_TASK REQUIREMENTS_. Counting only lines below that hold "Outdoor", give the total alone.

_GIVEN DATA_.
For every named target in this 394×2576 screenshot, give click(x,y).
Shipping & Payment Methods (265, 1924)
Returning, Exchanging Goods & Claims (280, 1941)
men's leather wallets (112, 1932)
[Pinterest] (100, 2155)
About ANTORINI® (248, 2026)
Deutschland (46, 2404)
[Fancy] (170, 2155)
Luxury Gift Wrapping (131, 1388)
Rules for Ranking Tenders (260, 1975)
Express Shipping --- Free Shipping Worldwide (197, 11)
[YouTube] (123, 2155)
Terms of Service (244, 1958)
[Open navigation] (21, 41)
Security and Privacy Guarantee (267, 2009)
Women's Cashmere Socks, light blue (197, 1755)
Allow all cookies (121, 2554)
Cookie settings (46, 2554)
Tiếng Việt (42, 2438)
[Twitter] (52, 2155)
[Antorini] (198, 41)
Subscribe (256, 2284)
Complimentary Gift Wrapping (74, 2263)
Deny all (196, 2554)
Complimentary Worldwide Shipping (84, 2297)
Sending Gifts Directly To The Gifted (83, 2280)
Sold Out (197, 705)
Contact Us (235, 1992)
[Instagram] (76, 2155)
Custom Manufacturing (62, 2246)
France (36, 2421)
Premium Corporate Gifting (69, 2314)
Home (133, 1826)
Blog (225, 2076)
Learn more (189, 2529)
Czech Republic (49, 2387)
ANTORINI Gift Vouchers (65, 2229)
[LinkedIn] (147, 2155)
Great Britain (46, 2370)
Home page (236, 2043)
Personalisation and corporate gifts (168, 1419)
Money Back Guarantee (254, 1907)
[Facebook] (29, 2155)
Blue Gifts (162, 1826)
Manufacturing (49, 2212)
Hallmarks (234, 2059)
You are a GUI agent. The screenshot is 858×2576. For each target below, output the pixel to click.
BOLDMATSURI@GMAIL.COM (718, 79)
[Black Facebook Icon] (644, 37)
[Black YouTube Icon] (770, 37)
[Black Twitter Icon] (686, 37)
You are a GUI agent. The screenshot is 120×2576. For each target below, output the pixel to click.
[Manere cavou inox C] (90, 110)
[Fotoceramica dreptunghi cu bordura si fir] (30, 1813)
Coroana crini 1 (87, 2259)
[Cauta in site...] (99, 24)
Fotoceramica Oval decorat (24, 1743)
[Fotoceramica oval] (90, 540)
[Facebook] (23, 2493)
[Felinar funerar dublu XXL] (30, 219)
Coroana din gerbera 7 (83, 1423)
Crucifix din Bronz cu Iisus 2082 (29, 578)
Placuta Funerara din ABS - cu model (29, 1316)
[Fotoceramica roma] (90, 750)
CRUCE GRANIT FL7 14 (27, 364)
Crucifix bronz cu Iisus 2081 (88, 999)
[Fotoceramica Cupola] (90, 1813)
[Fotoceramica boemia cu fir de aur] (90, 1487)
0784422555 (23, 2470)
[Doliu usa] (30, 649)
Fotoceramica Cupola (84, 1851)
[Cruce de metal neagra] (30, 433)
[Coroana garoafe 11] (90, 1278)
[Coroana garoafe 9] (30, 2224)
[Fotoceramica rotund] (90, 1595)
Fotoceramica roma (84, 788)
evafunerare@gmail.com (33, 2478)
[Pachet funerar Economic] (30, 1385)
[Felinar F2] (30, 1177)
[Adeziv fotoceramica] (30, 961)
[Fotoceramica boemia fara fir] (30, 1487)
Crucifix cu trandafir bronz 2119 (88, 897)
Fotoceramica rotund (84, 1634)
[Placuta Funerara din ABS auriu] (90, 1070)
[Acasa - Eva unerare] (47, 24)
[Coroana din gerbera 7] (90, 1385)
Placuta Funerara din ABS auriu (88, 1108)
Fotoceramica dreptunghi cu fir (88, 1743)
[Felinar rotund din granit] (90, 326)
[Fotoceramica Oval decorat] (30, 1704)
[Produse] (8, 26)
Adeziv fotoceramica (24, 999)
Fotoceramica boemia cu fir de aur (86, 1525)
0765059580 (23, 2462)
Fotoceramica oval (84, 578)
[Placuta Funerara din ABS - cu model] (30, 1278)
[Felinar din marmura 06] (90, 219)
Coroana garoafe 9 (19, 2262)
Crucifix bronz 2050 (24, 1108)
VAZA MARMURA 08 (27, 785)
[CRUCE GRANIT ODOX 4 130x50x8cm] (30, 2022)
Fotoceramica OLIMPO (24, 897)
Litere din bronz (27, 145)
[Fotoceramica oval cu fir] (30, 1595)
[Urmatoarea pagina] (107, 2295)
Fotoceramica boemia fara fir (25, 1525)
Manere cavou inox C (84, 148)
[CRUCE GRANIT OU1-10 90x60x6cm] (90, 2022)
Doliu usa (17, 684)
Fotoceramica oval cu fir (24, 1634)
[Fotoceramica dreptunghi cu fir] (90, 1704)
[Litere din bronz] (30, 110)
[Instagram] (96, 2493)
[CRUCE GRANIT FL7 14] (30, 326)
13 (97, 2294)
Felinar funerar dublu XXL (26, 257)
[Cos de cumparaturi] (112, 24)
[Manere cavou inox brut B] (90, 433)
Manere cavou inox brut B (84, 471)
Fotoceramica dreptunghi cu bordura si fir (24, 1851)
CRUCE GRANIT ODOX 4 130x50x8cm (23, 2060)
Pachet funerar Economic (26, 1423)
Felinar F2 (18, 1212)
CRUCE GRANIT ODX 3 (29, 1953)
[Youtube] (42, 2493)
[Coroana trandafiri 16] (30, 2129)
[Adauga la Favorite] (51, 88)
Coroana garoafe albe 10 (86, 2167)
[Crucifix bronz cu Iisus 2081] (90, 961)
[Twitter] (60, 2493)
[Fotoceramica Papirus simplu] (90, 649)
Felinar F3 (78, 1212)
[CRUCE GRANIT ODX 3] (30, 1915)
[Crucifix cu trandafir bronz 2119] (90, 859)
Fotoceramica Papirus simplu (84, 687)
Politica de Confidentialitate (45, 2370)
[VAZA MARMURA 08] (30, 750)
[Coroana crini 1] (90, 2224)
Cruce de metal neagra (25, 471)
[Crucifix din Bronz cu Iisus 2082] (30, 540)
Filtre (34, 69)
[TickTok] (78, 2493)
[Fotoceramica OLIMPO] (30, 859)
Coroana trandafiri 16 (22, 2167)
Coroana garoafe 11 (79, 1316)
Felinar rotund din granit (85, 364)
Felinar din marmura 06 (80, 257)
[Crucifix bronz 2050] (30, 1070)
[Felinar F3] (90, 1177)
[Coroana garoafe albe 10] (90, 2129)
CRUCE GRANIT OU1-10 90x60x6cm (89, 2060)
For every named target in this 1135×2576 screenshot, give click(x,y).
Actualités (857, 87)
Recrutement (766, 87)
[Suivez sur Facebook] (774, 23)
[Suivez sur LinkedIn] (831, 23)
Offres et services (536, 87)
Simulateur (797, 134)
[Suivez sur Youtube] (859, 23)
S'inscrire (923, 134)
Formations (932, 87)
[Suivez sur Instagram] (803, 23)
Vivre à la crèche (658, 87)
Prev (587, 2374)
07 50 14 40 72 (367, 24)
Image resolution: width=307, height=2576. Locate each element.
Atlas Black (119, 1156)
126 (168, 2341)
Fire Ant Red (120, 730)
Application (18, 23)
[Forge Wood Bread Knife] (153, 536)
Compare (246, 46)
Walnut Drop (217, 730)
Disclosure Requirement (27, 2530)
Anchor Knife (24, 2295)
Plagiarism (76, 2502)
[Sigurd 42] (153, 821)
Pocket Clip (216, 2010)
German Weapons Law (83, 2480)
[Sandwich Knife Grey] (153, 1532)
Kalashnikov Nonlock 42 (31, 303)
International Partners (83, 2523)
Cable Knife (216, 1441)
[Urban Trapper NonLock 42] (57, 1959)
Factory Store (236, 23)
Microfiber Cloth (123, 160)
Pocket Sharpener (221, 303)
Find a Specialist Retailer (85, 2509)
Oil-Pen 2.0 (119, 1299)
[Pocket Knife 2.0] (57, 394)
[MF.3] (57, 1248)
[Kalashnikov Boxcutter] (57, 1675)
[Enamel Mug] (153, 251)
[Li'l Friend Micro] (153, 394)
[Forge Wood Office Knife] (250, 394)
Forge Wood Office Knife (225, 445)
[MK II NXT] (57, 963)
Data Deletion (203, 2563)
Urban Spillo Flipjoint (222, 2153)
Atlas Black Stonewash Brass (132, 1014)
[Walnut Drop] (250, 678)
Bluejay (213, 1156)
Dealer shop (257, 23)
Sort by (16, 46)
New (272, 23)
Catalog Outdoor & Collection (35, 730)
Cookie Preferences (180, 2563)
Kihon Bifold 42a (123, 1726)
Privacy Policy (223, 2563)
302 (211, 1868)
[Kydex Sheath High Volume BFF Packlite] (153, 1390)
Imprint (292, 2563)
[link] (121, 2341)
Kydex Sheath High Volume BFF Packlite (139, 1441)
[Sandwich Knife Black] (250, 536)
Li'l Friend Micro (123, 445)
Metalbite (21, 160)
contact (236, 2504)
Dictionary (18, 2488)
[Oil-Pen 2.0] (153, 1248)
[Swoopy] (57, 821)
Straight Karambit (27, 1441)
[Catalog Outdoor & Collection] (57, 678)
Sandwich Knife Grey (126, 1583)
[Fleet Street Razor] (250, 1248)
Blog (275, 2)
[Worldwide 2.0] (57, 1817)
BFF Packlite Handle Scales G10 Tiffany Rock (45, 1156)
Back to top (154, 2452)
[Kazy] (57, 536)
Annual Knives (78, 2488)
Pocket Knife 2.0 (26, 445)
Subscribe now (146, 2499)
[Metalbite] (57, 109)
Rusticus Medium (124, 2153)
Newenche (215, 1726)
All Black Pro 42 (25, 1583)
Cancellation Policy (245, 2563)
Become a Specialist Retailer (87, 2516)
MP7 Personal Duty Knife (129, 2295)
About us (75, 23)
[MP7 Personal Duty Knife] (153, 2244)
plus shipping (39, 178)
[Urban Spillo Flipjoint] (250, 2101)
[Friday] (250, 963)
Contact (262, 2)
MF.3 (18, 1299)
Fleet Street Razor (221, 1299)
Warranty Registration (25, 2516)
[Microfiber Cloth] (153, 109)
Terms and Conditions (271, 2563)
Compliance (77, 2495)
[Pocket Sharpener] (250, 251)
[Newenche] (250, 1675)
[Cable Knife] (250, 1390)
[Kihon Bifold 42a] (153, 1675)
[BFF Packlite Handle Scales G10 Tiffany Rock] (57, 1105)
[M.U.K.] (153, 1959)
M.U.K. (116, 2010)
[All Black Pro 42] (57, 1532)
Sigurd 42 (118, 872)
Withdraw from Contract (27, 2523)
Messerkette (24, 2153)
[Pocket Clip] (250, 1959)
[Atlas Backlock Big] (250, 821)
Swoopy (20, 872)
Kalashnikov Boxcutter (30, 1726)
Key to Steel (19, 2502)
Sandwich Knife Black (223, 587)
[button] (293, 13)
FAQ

_WRITTEN ANSWER_. 2